Sistemas Piramidales, arte bruta del engaño

Existen propuestas para iniciar nuevos negocios que son absolutamente legítimas, pero otras son un fraude adecuadamente camuflado. Una de las estafas más extendidas en todo el mundo se basa en el sistema piramidal. Si bien esta modalidad de engaño se inició a principios del siglo XX en el sector financiero con el sistema Ponzi, no ha dejado de mutar en todo tipo de sectores.

En las últimas décadas se han popularizado las pirámides en los productos de salud y en el sector de la cosmética. En 2009 el mundo financiero fue sacudido por la estafa piramidal organizada por Bernard Madoff.

Principios generales de los sistemas piramidales relacionados con la venta de productos

El esquema general de esta modalidad de fraude se puede resumir en los siguientes puntos:

– Una compañía pone a la venta una serie de productos y para que estos sean más atractivos se presentan con una buena imagen y una eficaz campaña de marketing. La propuesta de negocio parece viable y rentable.

– Quienes compran los productos no son los consumidores tradicionales, sino unos distribuidores.

– Generalmente el nuevo distribuir adquiere un importante volumen de productos para luego ponerlos a la venta a otros nuevos distribuidores.

– Para que el negocio siga funcionando es necesario que se vaya ampliando constantemente la red de clientes-distribuidores.

– Si algunos miembros de la pirámide abandonan la actividad comercial, el sistema comienza a romperse hasta que finalmente se hace inviable como negocio.

Para que un sistema piramidal pueda funcionar como negocio, sería necesario que hubiera un flujo constante de nuevos aspirantes y que todos ellos consiguieran elevadas ventas. Los inversores iniciales en el negocio suelen recibir los beneficios prometidos, pero aquellos que se encuentran en los niveles medios y bajos de la pirámide acaban perdiendo su inversión, ya que es técnicamente imposible una captación de nuevos miembros de manera ilimitada.

Indicadores de que la propuesta de negocio es en realidad un fraude

Como cualquier otra estafa, esta se presenta con una apariencia de normalidad y de absoluta legalidad. Incluso puede darse la circunstancia de que el ” timador ” no sepa realmente que está engañando a otros, pues él mismo está siendo engañado.

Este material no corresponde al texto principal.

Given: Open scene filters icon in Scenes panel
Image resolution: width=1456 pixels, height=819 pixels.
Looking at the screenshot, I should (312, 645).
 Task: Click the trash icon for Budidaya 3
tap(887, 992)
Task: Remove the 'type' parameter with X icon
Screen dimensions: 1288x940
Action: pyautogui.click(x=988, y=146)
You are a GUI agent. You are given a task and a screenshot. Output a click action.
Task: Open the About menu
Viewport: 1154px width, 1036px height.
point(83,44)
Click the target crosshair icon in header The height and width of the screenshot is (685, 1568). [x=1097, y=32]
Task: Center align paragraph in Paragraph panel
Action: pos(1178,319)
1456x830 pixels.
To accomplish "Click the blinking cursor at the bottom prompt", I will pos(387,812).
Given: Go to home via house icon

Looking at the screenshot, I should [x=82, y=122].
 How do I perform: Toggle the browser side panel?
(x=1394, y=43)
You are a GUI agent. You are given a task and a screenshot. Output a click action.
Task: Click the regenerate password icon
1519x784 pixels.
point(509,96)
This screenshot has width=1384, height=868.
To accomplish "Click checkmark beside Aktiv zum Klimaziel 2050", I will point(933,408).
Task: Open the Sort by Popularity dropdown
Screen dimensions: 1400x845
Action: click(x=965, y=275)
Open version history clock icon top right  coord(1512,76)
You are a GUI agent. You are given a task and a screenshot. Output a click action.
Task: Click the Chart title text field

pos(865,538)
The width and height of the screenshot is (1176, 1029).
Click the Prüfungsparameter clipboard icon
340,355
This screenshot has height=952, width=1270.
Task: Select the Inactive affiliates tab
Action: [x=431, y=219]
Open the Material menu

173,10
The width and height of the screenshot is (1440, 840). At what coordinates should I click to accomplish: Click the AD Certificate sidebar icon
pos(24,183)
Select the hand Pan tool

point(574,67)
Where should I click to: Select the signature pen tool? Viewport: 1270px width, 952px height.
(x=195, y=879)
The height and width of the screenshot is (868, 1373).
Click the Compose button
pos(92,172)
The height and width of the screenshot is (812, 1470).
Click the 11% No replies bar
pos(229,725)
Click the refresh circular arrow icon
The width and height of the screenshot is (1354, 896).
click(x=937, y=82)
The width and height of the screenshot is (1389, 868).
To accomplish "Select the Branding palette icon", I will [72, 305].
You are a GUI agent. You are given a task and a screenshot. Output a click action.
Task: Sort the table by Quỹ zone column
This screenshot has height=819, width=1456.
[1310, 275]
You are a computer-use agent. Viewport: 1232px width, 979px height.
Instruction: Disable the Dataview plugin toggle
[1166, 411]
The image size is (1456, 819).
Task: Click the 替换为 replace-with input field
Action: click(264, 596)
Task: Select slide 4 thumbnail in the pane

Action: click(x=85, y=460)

Quienes han analizado los mecanismos de los sistemas piramidales presentan una serie de indicadores que deberían servir como señal de alarma:

1) se ofrecen elevados ingresos trabajando poco tiempo y sin esfuerzo,

2) se requiere que el nuevo socio del sistema invierta una importante suma de dinero en la compra de productos,

3) quien recluta distribuidores da mucha importancia a la necesidad de captar constantemente nuevos clientes,

4) el sistema piramidal suele presentar una compleja estructura de comisiones,

5) fuera de la red de distribuidores no existe una red de ventas al por menor y

6) se emplean algunos métodos basados en la manipulación psicológica para que los participantes en el sistema se entusiasmen con el proyecto.